- **LISTED ENTRIES**
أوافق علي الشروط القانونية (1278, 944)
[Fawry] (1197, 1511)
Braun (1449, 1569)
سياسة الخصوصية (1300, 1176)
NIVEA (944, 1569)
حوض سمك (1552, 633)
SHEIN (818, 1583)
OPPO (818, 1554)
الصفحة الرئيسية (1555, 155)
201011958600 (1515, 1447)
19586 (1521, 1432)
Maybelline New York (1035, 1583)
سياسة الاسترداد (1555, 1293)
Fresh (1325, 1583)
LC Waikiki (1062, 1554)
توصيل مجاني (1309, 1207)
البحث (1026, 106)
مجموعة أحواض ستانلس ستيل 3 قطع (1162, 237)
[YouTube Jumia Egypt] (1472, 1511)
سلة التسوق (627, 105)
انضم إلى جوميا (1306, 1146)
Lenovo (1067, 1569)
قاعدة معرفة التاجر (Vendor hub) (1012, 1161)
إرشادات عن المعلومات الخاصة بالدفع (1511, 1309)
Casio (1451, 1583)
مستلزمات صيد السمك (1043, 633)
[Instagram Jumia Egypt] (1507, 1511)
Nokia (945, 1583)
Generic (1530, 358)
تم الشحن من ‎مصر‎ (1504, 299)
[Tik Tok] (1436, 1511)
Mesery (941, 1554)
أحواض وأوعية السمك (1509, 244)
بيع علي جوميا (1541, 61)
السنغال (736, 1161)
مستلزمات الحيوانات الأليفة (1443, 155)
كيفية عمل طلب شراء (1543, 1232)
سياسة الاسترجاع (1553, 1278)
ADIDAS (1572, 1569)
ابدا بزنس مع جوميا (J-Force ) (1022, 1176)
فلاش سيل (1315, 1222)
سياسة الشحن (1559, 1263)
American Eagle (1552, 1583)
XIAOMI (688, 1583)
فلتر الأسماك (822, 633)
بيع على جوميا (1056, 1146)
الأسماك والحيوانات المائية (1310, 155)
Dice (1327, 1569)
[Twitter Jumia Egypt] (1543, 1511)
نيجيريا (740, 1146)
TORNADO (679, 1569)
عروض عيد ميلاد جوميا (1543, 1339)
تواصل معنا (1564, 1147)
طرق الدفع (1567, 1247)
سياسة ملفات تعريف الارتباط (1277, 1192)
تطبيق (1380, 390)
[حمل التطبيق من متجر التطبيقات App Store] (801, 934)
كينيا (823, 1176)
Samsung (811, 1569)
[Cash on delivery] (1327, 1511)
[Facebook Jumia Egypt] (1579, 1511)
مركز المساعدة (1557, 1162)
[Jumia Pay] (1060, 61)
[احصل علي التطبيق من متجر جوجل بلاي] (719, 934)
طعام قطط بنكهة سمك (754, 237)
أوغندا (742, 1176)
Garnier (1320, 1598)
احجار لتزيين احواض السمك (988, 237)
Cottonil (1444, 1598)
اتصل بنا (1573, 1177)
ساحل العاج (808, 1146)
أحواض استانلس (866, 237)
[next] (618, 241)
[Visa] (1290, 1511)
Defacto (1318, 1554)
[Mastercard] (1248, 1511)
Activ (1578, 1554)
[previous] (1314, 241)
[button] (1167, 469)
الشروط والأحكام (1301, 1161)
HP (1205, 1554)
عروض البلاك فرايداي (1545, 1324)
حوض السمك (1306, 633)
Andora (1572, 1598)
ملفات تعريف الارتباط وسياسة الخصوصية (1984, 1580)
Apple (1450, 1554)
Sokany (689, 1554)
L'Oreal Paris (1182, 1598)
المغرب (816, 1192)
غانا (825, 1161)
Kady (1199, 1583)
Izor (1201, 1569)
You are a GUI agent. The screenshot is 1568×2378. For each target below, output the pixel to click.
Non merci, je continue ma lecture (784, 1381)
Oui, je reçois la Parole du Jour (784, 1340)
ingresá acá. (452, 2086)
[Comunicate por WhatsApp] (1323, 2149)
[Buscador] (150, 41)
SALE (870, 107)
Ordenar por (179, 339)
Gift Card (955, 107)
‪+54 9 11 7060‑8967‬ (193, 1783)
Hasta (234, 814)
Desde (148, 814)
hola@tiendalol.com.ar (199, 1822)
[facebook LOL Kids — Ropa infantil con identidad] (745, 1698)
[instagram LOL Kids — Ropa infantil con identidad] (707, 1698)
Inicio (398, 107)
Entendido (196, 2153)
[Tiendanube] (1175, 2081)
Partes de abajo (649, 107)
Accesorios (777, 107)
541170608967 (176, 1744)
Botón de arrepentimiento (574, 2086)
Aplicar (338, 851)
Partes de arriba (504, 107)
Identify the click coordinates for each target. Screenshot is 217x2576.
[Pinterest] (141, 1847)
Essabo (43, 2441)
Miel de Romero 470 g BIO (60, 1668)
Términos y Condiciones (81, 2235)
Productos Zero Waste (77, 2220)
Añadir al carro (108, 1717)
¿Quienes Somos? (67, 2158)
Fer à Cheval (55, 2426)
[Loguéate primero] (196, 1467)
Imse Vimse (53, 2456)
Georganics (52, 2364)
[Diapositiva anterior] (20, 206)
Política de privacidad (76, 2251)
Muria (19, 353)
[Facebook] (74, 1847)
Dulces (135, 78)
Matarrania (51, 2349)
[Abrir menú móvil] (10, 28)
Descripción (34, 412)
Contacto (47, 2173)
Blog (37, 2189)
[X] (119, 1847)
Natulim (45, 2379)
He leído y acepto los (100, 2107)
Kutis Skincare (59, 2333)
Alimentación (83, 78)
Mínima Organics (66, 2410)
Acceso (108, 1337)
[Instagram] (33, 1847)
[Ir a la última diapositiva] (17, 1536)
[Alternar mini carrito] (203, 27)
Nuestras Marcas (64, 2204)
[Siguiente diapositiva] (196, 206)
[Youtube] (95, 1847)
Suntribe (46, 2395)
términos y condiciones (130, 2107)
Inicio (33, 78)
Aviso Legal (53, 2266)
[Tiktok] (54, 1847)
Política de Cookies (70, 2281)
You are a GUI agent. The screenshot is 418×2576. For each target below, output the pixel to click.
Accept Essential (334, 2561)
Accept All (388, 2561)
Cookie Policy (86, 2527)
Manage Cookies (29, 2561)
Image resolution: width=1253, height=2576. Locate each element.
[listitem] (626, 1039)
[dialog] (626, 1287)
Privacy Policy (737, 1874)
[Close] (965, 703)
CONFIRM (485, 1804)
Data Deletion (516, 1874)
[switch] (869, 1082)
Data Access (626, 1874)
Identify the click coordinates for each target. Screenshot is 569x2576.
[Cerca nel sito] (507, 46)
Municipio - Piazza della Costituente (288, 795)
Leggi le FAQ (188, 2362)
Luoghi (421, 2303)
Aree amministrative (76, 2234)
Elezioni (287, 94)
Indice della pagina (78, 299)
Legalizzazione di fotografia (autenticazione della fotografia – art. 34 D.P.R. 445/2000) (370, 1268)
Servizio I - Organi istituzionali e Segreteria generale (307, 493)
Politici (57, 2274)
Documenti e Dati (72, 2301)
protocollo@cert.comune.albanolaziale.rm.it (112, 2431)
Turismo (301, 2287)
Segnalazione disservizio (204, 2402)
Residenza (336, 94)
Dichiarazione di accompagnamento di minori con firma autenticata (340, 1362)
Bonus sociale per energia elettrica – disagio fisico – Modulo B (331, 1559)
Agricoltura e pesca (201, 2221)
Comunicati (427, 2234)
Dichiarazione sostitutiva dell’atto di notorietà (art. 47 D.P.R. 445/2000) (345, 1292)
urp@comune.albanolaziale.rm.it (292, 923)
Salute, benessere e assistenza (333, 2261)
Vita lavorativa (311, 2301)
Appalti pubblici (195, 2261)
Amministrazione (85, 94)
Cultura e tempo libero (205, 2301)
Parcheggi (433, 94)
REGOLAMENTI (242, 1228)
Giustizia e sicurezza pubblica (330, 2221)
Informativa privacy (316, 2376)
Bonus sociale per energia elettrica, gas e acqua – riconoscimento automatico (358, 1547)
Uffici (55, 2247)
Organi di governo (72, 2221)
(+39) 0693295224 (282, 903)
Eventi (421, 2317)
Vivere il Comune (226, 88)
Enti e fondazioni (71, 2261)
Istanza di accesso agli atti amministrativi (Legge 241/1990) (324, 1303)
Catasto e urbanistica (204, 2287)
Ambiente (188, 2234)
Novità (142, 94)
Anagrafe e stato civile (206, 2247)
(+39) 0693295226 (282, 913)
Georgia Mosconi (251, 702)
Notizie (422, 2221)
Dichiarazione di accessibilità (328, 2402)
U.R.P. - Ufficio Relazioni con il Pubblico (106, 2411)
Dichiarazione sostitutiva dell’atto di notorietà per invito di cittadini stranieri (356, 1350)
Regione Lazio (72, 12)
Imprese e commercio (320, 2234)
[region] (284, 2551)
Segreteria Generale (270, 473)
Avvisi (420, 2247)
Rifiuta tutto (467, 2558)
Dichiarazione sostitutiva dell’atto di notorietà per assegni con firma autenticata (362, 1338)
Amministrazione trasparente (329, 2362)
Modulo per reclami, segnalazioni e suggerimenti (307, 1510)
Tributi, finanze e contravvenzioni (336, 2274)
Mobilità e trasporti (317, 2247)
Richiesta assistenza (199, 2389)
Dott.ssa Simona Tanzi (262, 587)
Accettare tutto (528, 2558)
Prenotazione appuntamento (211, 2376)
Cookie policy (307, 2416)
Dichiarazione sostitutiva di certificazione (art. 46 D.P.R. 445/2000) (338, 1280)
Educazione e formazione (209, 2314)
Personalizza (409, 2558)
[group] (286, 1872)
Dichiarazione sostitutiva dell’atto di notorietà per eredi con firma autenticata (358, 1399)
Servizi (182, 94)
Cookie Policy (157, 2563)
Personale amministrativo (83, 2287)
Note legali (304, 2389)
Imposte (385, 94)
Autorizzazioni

- **TASK BRIEF**
Return a copy of each line in the entries that contains "elettrica".

- **FINISHED TASK**
Bonus sociale per energia elettrica – disagio fisico – Modulo B (331, 1559)
Bonus sociale per energia elettrica, gas e acqua – riconoscimento automatico (358, 1547)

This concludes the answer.